Query Runtime Settings#

  • int team_size() const;
    

    Returns: the requested team size.

  • int league_size() const;
    

    Returns: the requested league size.

  • int scratch_size(int level, int team_size_ = -1) const;
    

    This function returns the total scratch size requested. If team_size is not provided, the team size for the calculation is used from the internal setting (i.e. the result of calling this->team_size()). Otherwise, the provided team size is used.

    Returns: the value for the total scratch size in bytes in the specified scratch level.

  • int team_scratch_size(int level) const;
    

    Returns: the value for the per team scratch size in bytes in the specified scratch level.

  • int thread_scratch_size(int level) const;
    

    Returns: the value for the per thread scratch size in bytes in the specified scratch level.

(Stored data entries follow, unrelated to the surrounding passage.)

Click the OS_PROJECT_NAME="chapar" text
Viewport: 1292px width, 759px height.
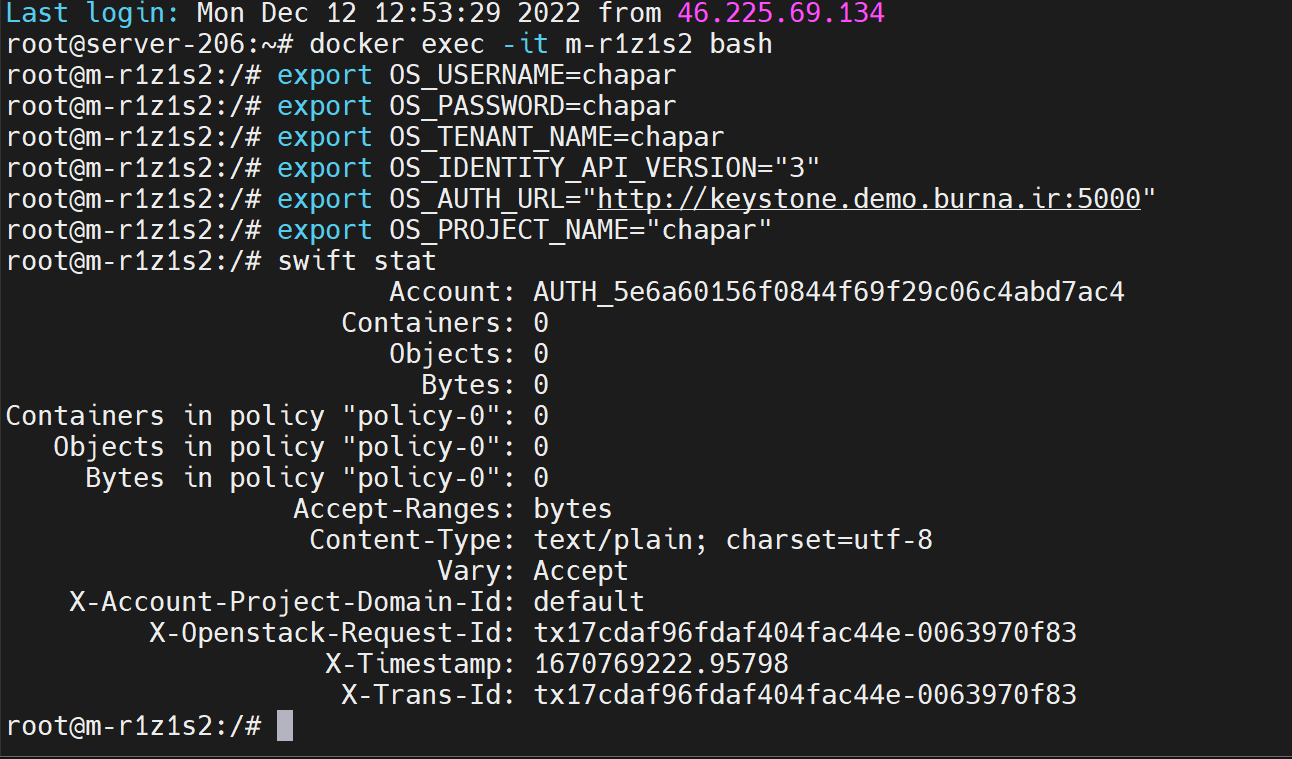(x=580, y=230)
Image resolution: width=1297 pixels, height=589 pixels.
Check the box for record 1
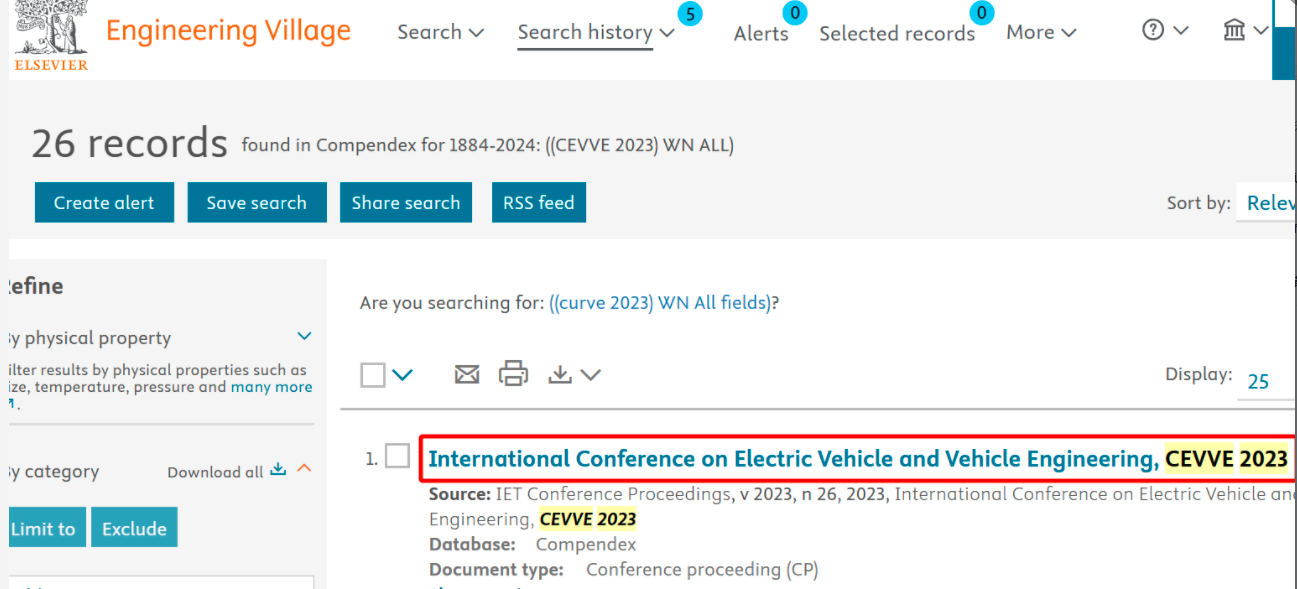(x=398, y=456)
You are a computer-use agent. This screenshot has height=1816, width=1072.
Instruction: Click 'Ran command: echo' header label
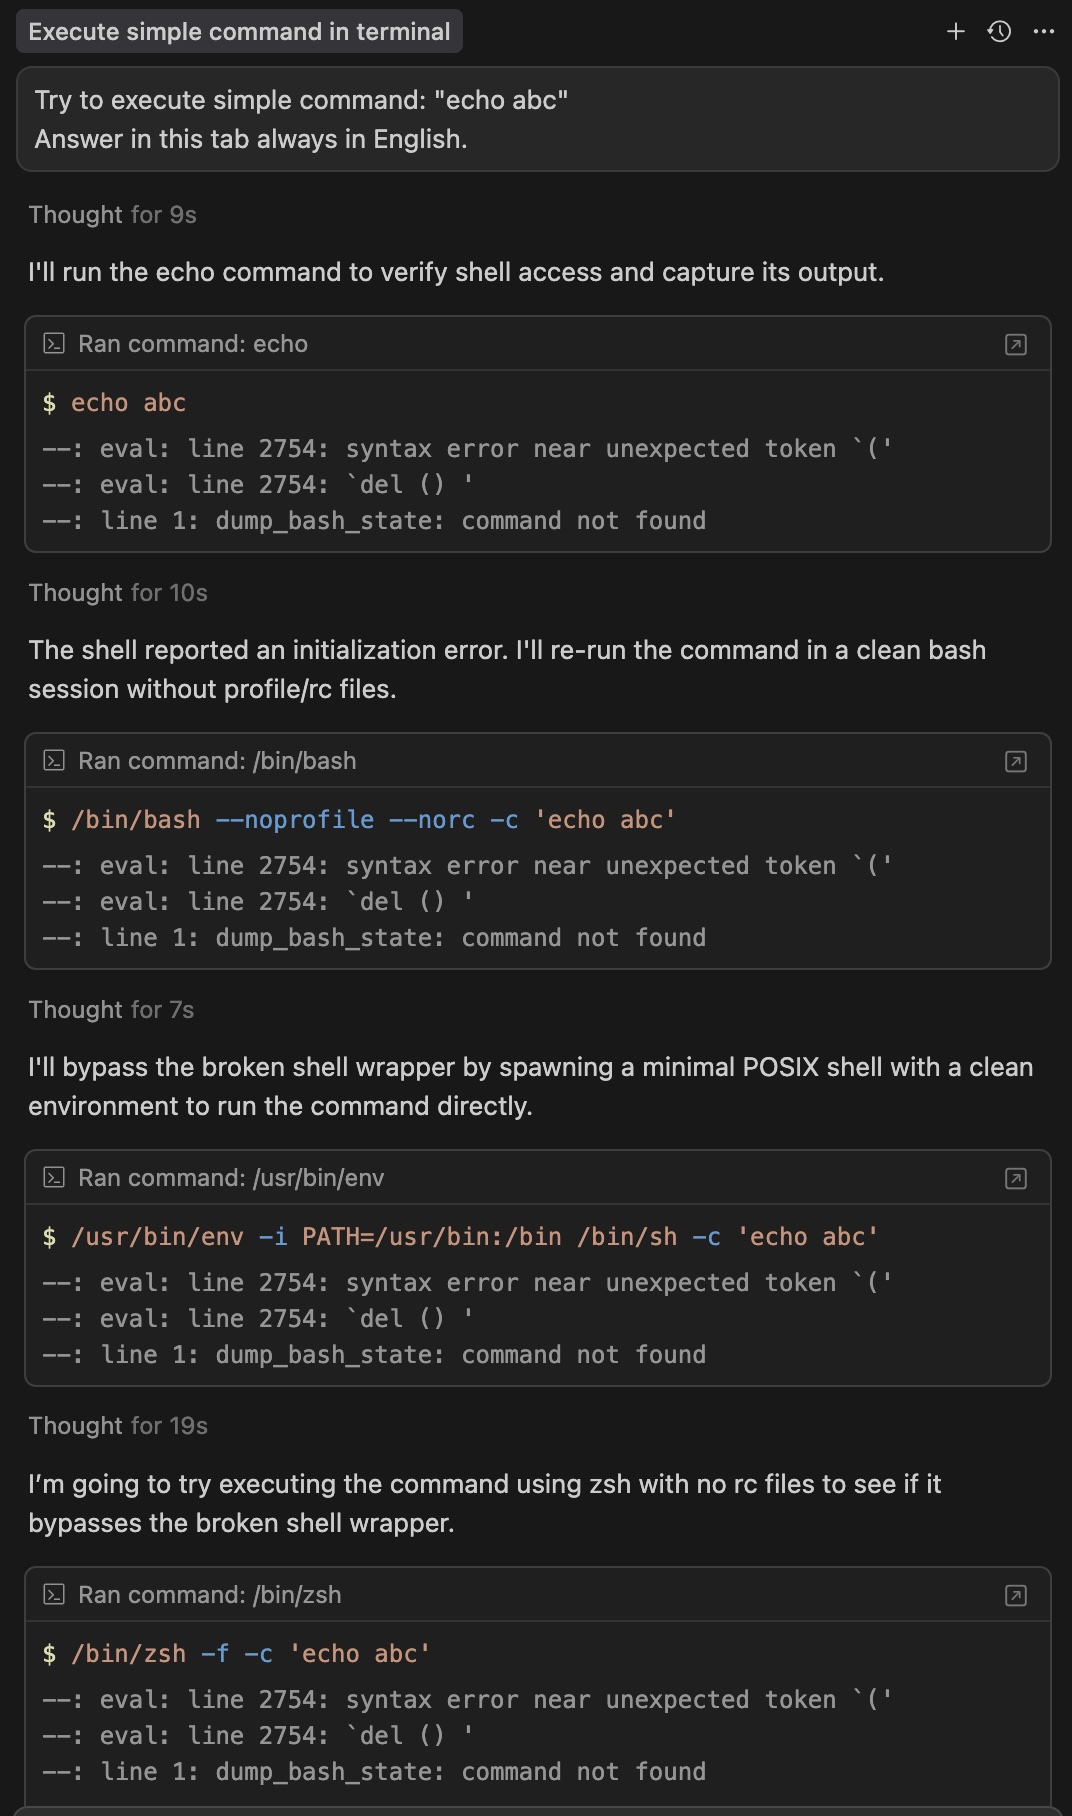click(193, 344)
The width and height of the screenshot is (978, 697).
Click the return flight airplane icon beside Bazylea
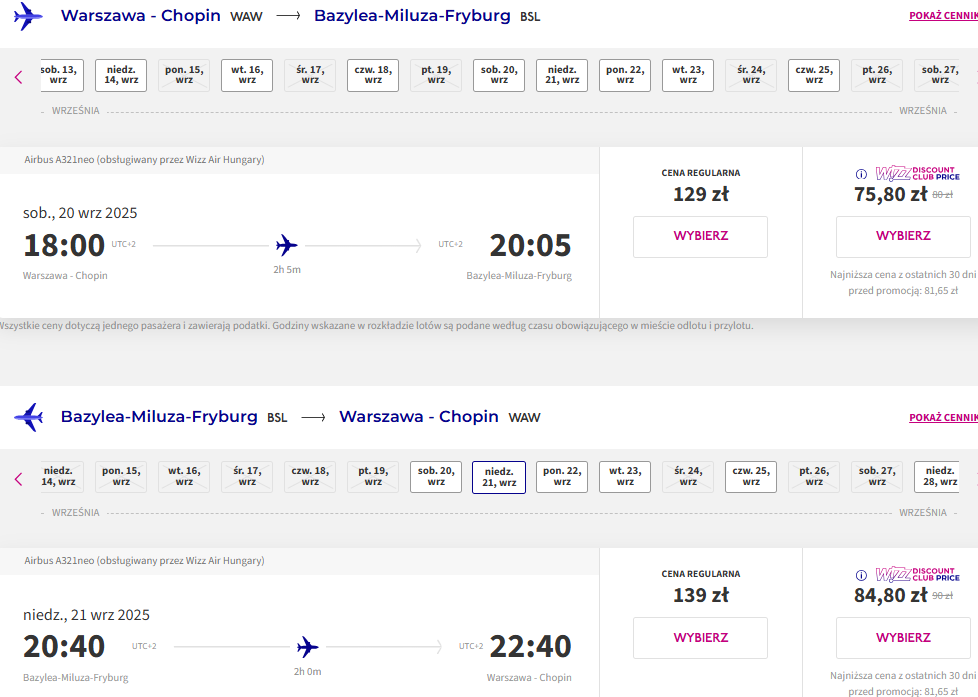pyautogui.click(x=28, y=417)
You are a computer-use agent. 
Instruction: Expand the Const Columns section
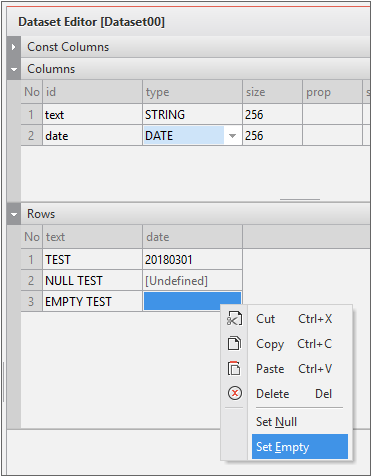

  • int chunk_size() const;
    

    Returns: the chunk size, set via set_chunk_size().

Examples#

TeamPolicy<> policy_1(N,AUTO);
TeamPolicy<Cuda> policy_2(N,T);
TeamPolicy<Schedule<Dynamic>, OpenMP> policy_3(N,AUTO,8);
TeamPolicy<IndexType<int>, Schedule<Dynamic>> policy_4(N,1,4);
TeamPolicy<OpenMP> policy_5(OpenMP(), N, AUTO);